REDAZIONE CESENA

Cappello e zanetta, la moda per distinguersi

Nella Cesena dell’Ottocento i codici di abbigliamento erano rigorosi e marcavano visivamente le differenze di classe

di Gabriele Papi

Come vestivamo. Costumi e mode delle cesenati e dei cesenati nei primi anni del ‘900, Scampoli di cronache della vita quotidiana -piccola specialità di questa rubrica- che come un fiume carsico racconta la fatica della storia e l’evolversi dei costumi e dei rapporti sociali. Attingendo sempre da fonti primarie, di prima mano, come le cronache del concittadino Giuseppe Belletti. figlio di buona famiglia ebbe il privilegio di frequentare negli ultimi anni dell’800 il nostro liceo classico: allora l’unico delle provincia, racconta Belletti, frequentato anche da studenti di Forlì e Rimini e "da o due tre ragazze, tenute in grande isolamento. Noi le guardavamo come animali rari…". Osservazione che la dice lunga sulla mentalità di quel tempo.

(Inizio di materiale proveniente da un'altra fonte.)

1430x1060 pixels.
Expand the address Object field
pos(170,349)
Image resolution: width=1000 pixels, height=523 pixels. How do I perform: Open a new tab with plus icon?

A proposito di ragazze: era profonda la divisione sociale esistente tra le ragazze del popolo e quelle cosiddette di buona famiglia. Queste ultime "dovevano portare immancabilmente il cappellino e non potevano assolutamente uscire se non accompagnate da qualche membro di famiglia o dalla domestica. Le ragazze del popolo dovevano accontentarsi di una sciarpa ma viceversa potevano uscire da sole per le strade". Le popolane mettevano il cappellino quando riuscivano a salire la scala sociale, sposate a un marito danaroso: non succedeva spesso. Il nostro cronista cita al riguardo un aneddoto gustoso. Quello d’una popolana ben sposata che non riusciva ad abituarsi al cappellino e brontolava con le amiche: "s’e m’e caz la zenta i rid (se me lo metto la gente ride), s’an me caz e mi marìd e ragna (se non me lo metto mio marito mi sgrida)". Per concludere, con pragmatismo da sposa: "e sarà mei cà me fècca (sarò meglio che me lo ficchi in testa)". La storia dei cappellini da donna apre una finestra sulle specializzazioni artigiane della sartoria. I cappellini erano di pertinenza delle modiste che li confezionavano oppure li rinnovavano a seconda delle mode. C’erano le ricamatrici. E le bustaie che realizzavano i busti, o corsetti, di tessuto elastico con ganci, ferretti o stecche di cartilagine di balena per snellire al massimo, come uno strumento di costrizione, vita e fianchi delle signore. Le gonne erano rigorosamente lunghe. Erano inoltre di moda, per chi poteva permetterseli, i ‘riparapolvere’ (poi detti spolverini), mantelli per non inzaccherare le vesti.

Per gli uomini della ‘Cesena bene’ era di rigore la giacca redingote (o finanziera), la zanetta (bastone da passeggio), in testa paglietta o bombetta secondo stagione. Spiccavano i baffi arricciati in vario modo: a uncino, a manubrio, a spranga, alla Verdi. E il solino, ovvero il colletto inamidato e rimovibile delle camicie: si cambiava più spesso il colletto che non le camicie. L’igiene maschile ‘d’una volta’ (definizione favolistica oggi in auge nostalgica) era imbarazzante. La passeggiata della domenica di allora portava, lungo Borgo Cavour, fino alla stazione: a vedere i treni fischianti e al buffet di Marsilio (Casali) per la merenda golosa, albana di Romagna e pagnottella dolce da inzuppare. Per i bambini, manciate di ‘garibaldini’, caramelline tonde di zucchero rosso.